Abstract
We have detected a concentration of boron in martian clay far in excess of that in any previously reported extra-terrestrial object. This enrichment indicates that the chemistry necessary for the formation of ribose, a key component of RNA, could have existed on Mars since the formation of early clay deposits, contemporary to the emergence of life on Earth. Given the greater similarity of Earth and Mars early in their geological history, and the extensive disruption of Earth's earliest mineralogy by plate tectonics, we suggest that the conditions for prebiotic ribose synthesis may be better understood by further Mars exploration.
Introduction
The sugar ribose is central to metabolism, most notably as the derivatized sugar component of RNA. Any theory of life’s origins focused on RNA must therefore include a plausible prebiotic ribose production pathway [1], [2]. Borate minerals have been shown to stabilize ribose [3], [4] synthesized via the formose reaction [5], making boron a potentially important chemical element connecting geoscience to organic chemistry. One of the main objections to this mode of ribose accumulation on the early Earth is that evaporitic borate deposits (e.g. colemanite, ulexite and kernite) may not have been present on the early Earth (>3.5 Ga) [6]. Our research suggests boron-enriched clay as an alternative site for ribose production.

- _DATA EXTRACT_
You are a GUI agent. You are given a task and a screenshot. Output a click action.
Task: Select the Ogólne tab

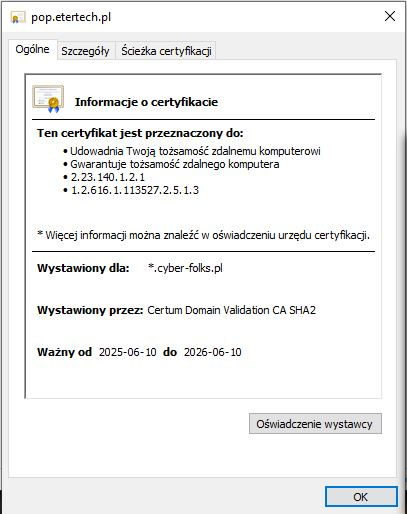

- _PROBLEMS TO WORK ON_
(A) From the passage on boron in martian clay, list the evaporitic borate deposits it names as possibly absent from the early Earth.
(B) According to the passage on boron in martian clay, which reaction synthesizes the ribose that borate minerals have been shown to stabilize?
(C) Write the next part of the passage on boron in martian clay, picking up after its final sentence.

- _ANSWERS GIVEN_
(A) colemanite, ulexite, kernite

(B) The formose reaction.

(C)
Clays have long been proposed as excellent locations for prebiotic catalysis [7], [8], polymerization [9], [10], and compartmentalization [11] because of their ability to absorb and protect necessary reactants [12]. These properties are evident in the popularity of clays as catalysts within industry [13]. Boron is commonly concentrated as borate (BO3 3− or BO4 3−) in terrestrial clays and organic-rich sediments (∼80–800 ppm), but it has never been found at concentrations above 20ppm in any extraterrestrial source (Figure 1, Table S1). Here we use secondary ion mass spectrometry to show that Earth-like boron concentrations exist in martian clay.
Results and Discussion
Martian meteorite MIL 090030 was collected in the Miller Range region of Antarctica during the 2009/10 ANSMET field season. It belongs to the nakhlite group of martian meteorites - basaltic lavas that crystallized ∼1.3 billion years ago [14], [15]. Subsequent to crystallization these meteorites were aqueously altered on Mars, which produced narrow (generally <100 µm wide) alteration veins containing evaporite salts, amorphous silicate, Fe-oxides and smectite clays [16]–[19]. We determined the abundance of boron in the alteration veins of MIL 090030, via in-situ Cameca ims 1280 ion-microprobe analyses at the University of Hawaii (Materials and Methods). For comparison we also analyzed the primary igneous minerals of MIL 090030, as well as various primary and aqueous alteration phases in Sutters Mill – a carbonaceous chondrite meteorite observed to fall in 2012 [20].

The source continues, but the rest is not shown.